* Data provided
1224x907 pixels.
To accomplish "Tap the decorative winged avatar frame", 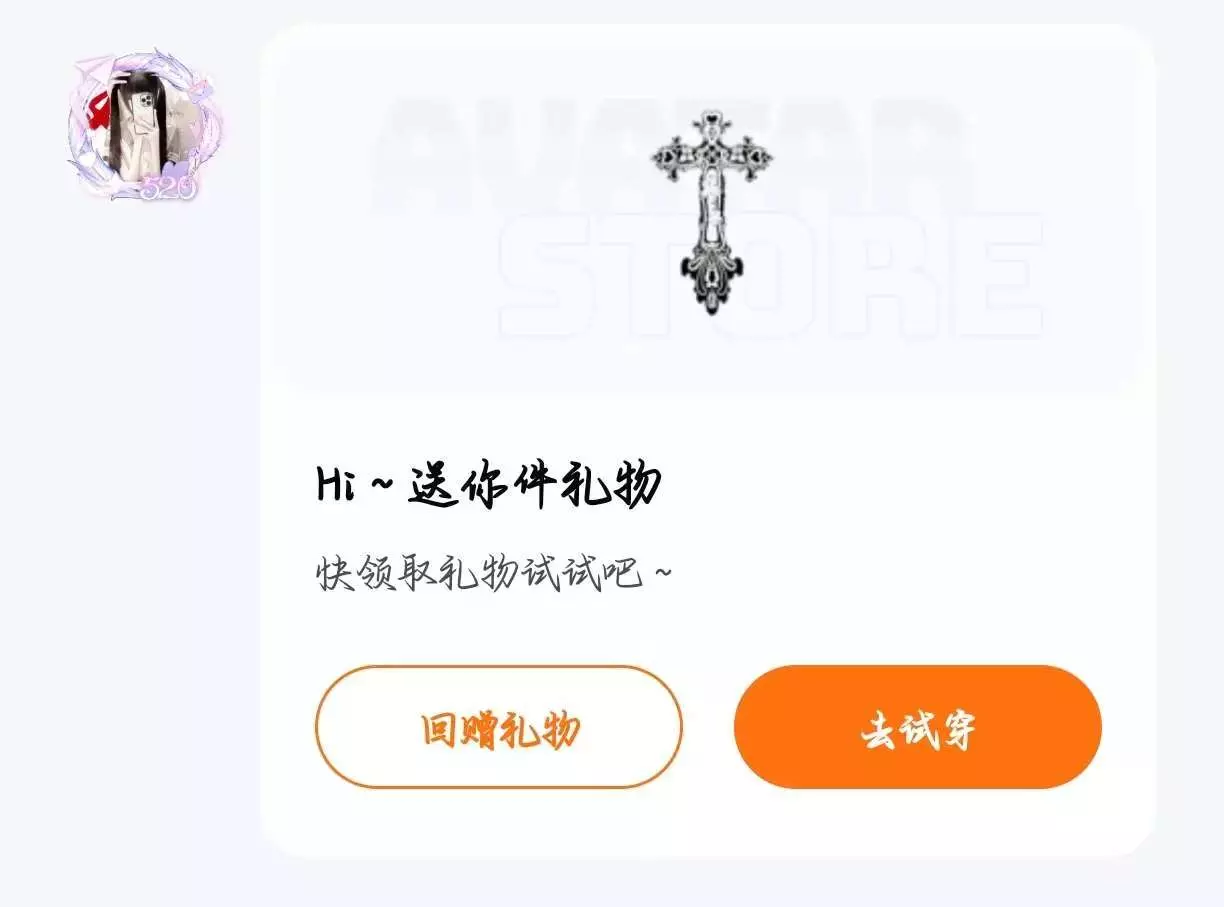I will tap(146, 123).
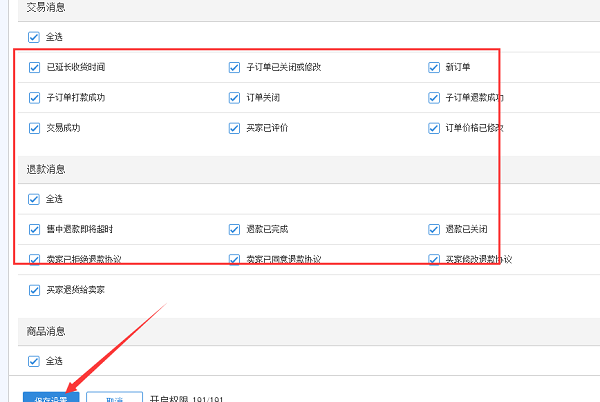600x402 pixels.
Task: Toggle the 卖家已同意退款协议 checkbox
Action: pyautogui.click(x=234, y=259)
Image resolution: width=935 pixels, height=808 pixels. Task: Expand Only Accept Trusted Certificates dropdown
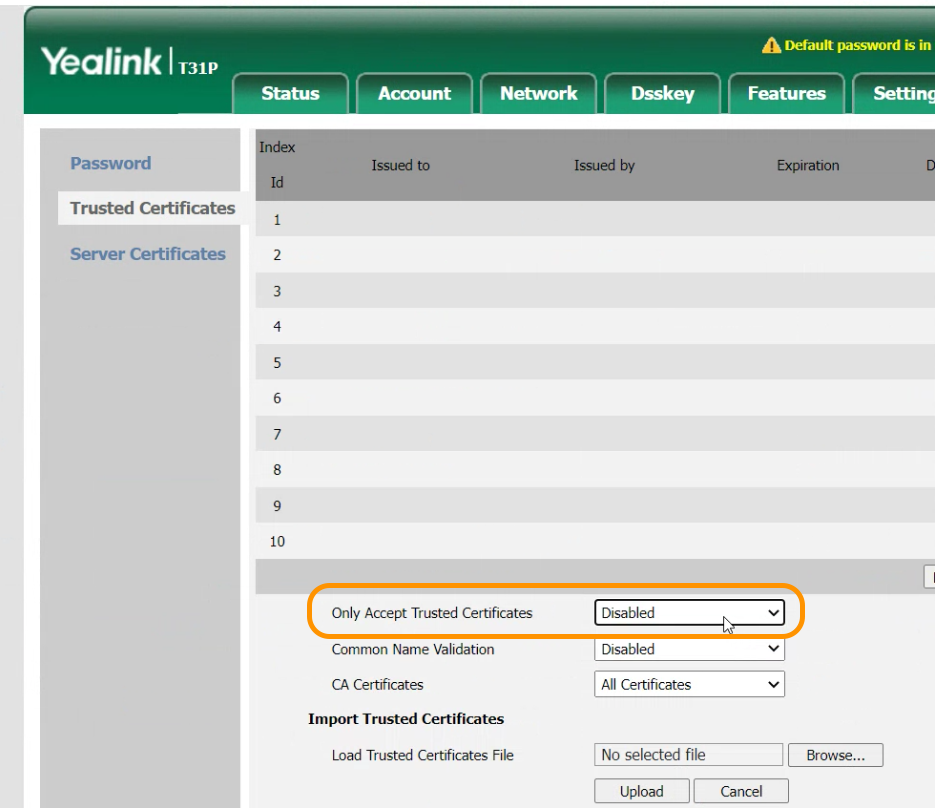click(x=689, y=613)
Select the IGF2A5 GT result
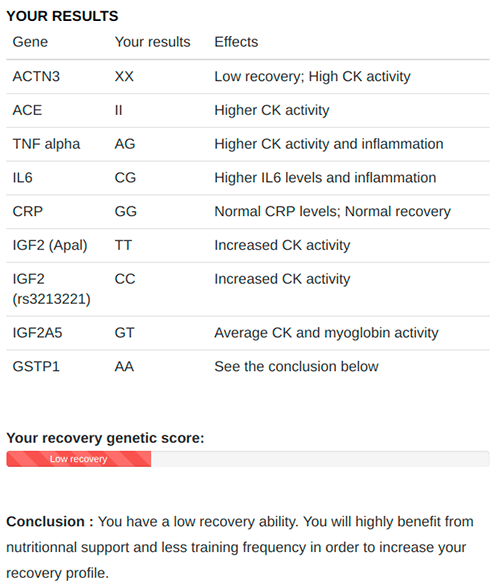Viewport: 500px width, 585px height. pos(124,333)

* Task requirements
The lines to copy run from the line containing "Image resolution: width=935" through the end of the data above; copy exactly those, minus the pictures.

* Written answer
Image resolution: width=935 pixels, height=808 pixels. Task: Expand Only Accept Trusted Certificates dropdown
click(x=689, y=613)
Select the IGF2A5 GT result
Viewport: 500px width, 585px height. pos(124,333)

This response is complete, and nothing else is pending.